Planned downtown soccer stadium gets expanded budget, complex funding

OKLAHOMA CITY — The long-planned Downtown stadium – part of 2019’s MAPS 4 package – has recently seen its budget nearly doubled, its proposed size significantly increased, and its expected location shifted, all in the name of achieving what the project’s proponents say it needed all along.

When the stadium was first approved in 2019, the MAPS 4 budget allocated $41 million for its construction without any clear allocation for site selection or land acquisition, elements of the project that would fall to the owners of the OKC Energy soccer team, the stadium’s intended primary residents.

But the skyrocketing costs of building materials and real estate, complications with an originally eyed site, and what’s seen as a can’t-miss opportunity to inject investment into a dormant part of the city have all sent officials and organizers back to city council in search of a major funding bump.

Not to mention that organizers would like to see the stadium’s projected seating capacity increased from 8,000 to 10,000.

soccer stadium
Architect’s design for the proposed new upsized stadium now conceived as being built in lower Bricktown south of Oklahoma Boulevard and due east of the Omni Hotel across the railroad grade. (B.DICKERSON/Okla City Free Press)

That increase was approved this month, expanding the stadium’s funding from $41 million to $71 million and locking the Energy into an agreement to secure and donate the required land in the mostly empty, largely ignored former Producers Cooperative Oil Mill land to the southeast of Downtown.

Rather than creating new taxes or incurring any new debts for the city, however, that added $30 million is set to come from existing tax revenue balances that economic leaders say are “extra money” for the city, mainly generated from the complex Tax Increment Financing (or TIF) system.

“With adoption of this plan by the Council, we have a more appropriate budget for the stadium, we can secure the donation of land, and we will provide the spark this particular property needs,” said Mayor David Holt in a press statement after city council approved the funding increase. “That we can do all of this without general fund tax dollars is a win-win.”

Why a new stadium?

The short answer is that the OKC Energy needs a larger field and the city wants a useable venue for bigger sports and entertainment opportunities.

The Energy have called the historic Taft Stadium at NW 23rd and May home since 2015, following near-total renovations and upgrades, but the field dimensions have always come in smaller than is required by the USL – the United Soccer League, in which the Energy compete.

Martín Sop
Martín Sop leads his part of the stands in cheers for the OKC Energy in 2017 when the team filled Taft Stadium on a regular basis. (file, B.DICKERSON/Okla City Free Press)

In past years, the Energy were granted an annual waiver to use the smaller field at Taft, but beginning in 2023 (following a canceled 2022 season for improvements and renovations at Taft Stadium) the USL informed all teams that no further waivers would be granted for field size.

This announcement was aimed squarely at the Energy, as OKC is currently the only “Top 50” city without a stadium that meets the 110 x 70 yard size requirement for a regulation field.

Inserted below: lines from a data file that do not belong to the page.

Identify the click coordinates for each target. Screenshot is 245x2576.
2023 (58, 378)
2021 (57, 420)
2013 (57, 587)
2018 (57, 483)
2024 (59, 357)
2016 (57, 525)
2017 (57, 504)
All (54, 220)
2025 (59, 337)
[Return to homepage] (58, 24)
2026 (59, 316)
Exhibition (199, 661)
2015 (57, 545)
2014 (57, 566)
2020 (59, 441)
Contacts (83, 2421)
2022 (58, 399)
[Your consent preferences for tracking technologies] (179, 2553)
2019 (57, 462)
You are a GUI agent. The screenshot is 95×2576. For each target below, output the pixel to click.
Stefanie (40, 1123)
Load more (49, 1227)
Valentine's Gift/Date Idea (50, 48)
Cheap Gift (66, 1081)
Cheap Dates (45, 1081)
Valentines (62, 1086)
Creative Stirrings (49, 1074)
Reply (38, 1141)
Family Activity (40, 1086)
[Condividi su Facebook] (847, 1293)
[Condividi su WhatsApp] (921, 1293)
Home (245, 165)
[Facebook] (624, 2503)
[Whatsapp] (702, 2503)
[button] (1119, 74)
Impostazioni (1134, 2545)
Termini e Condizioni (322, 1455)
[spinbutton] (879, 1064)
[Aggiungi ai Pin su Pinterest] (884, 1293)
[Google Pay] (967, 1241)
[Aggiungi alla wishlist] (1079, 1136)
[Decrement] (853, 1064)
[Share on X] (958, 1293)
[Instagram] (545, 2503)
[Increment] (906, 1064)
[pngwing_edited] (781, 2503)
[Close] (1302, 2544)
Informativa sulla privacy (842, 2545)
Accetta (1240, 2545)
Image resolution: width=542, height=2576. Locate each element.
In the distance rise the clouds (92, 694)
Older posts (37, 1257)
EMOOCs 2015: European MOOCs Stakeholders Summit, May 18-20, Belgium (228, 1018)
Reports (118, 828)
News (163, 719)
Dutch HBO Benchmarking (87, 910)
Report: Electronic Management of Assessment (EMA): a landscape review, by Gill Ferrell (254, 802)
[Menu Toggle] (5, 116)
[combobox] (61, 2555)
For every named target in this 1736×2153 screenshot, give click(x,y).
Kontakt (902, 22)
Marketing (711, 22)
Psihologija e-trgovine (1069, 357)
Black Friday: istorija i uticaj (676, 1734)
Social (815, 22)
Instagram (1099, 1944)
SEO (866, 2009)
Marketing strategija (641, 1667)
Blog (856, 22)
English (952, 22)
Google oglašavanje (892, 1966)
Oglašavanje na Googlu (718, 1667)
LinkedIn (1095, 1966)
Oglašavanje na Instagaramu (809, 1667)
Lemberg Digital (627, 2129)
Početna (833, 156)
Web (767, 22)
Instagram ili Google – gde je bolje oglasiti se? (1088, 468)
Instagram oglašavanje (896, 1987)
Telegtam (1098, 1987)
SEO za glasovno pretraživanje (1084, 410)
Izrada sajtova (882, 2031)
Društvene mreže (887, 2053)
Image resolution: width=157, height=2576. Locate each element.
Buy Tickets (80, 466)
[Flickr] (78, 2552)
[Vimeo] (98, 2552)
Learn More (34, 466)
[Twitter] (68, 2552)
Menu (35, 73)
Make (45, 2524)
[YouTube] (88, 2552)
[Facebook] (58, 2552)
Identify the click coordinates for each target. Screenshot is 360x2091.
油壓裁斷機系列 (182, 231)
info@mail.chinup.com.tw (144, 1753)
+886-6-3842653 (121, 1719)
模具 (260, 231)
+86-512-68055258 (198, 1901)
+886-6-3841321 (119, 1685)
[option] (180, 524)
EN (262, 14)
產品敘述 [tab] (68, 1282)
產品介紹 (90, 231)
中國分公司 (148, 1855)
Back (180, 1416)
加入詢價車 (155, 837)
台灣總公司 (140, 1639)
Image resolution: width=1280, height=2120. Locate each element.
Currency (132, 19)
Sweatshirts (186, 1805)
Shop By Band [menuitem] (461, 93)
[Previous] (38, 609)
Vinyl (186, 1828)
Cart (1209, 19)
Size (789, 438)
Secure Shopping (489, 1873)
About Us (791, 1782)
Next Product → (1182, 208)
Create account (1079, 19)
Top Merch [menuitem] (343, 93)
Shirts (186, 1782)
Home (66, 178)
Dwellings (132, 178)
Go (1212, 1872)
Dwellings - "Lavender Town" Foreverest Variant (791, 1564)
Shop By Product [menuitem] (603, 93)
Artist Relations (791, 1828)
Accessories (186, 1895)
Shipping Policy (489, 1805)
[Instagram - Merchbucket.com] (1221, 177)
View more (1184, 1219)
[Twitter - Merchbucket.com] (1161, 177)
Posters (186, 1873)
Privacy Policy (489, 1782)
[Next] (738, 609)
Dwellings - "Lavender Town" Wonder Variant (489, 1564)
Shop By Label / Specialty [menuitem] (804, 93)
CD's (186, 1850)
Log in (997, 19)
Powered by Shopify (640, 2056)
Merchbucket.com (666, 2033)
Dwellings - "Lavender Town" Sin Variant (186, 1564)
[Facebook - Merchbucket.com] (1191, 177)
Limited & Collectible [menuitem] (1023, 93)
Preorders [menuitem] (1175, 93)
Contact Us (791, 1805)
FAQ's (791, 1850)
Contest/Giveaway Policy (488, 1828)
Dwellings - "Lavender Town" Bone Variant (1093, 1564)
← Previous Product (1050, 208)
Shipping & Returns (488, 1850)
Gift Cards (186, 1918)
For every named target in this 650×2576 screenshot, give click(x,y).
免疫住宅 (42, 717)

With the new, regulation-sized stadium approved back in 2019 as part of MAPS 4, the Energy had intended to continue using Taft until the new venue’s expected completion in time for the 2026 season.

Following the USL’s new stricter requirements, Energy ownership made requests to increase the field size at Taft, a job that would require removing lanes from the stadium’s track. Taft’s owner, Oklahoma City Public Schools, declined those plans.

With no other viable venues available, the team has announced an ongoing hiatus until the new stadium is completed, though they have said that they remain a member of the USL and that the team will resume play and operations once the new stadium is ready.

In addition to the Energy’s residence, a new stadium could see use by high school and college football and soccer, as well as large-scale concerts and events. 

Where Downtown?

The MAPS 4 resolution called for a new stadium with “the transformational power demonstrated by previous MAPS projects like the ballpark and the arena,” so the project’s proposed location Downtown is no surprise.

Finding a suitable site has been a more complicated process than expected, however.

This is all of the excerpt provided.